Le pilier gravé, situé au centre de la Grande Salle à une trentaine de mètres de l'entrée nord, est un pilier de calcite active d'environ 4 mètres de diamètre dont la partie supérieure fut recouverte de calcite récente ; le panneau le plus lisible comporte cinq représentations figuratives et deux traits indéterminés, avec des motifs interprétés comme un oiseau, deux biches sans tête, un renne et probablement un poisson, le renne étant superposé à une biche ; d'autres panneaux présentent des esquisses d'animaux et des figures inachevées. La technique du bas‑relief observée sur ce pilier rapproche ces œuvres du Magdalénien moyen et se rencontre également dans plusieurs régions de France et de la côte cantabrique.

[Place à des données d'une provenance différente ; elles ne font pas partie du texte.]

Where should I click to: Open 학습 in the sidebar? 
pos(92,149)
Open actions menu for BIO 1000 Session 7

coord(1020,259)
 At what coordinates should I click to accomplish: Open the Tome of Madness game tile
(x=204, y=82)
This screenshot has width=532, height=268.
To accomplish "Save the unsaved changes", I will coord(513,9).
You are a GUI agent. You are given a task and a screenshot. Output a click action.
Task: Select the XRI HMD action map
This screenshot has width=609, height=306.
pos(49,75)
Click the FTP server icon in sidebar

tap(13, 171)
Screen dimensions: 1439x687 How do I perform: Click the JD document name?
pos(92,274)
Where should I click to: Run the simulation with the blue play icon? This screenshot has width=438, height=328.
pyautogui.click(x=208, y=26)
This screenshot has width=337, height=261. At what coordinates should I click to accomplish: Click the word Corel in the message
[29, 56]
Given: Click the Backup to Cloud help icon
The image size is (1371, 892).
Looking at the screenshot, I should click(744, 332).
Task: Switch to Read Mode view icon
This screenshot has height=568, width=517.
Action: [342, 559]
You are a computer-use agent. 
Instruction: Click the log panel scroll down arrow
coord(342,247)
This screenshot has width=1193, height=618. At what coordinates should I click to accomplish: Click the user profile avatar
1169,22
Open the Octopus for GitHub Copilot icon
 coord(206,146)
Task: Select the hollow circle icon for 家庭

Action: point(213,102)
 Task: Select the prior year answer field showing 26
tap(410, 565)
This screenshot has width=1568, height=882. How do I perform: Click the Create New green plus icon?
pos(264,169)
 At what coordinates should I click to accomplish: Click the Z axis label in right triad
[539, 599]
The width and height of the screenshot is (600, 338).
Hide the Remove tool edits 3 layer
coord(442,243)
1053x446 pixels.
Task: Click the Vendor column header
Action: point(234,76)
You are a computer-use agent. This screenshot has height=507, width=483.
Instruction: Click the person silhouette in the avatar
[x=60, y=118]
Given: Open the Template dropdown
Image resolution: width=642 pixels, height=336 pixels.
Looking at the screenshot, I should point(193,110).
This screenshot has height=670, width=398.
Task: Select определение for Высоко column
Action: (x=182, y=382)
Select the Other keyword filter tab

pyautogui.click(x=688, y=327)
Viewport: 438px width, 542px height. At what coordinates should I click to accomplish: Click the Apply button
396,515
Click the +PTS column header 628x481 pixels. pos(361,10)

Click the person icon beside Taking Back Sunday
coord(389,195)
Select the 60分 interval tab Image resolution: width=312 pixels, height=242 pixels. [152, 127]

Les collections issues des fouilles anciennes (Passemard, Saint‑Périer) sont conservées au musée d'Archéologie nationale à Saint‑Germain‑en‑Laye et un inventaire publié en 1955 illustre la richesse du gisement : au moins 7 831 outils en os, 33 814 objets lithiques dont 25 652 outils, plusieurs centaines d'œuvres d'art et plusieurs milliers de fragments osseux. Les objets appartenant aux propriétaires sont conservés au centre archéologique départemental d'Hasparren. Les occupations successives livrent des assemblages caractéristiques des industries et de la faune du Moustérien au Néolithique, avec des phases abondantes au Gravettien et au Magdalénien et des éléments solutréens et postglaciaires. L'étude du génome d'une femme datée d'environ 30 000 ans a révélé une ascendance liée au site de Sungir (Russie), interprétée comme le témoignage d'un flux génétique à longue distance ou d'une composante ancestrale ancienne ayant persisté localement, ce qui renforce l'idée d'un rôle du site dans des échanges culturels et biologiques pendant le Paléolithique supérieur.
L'ensemble d'Isturitz et d'Oxocelhaya est aujourd'hui intégré aux réseaux professionnels des cavernes aménagées pour le tourisme, tels que l'ANECAT et l'ISCA.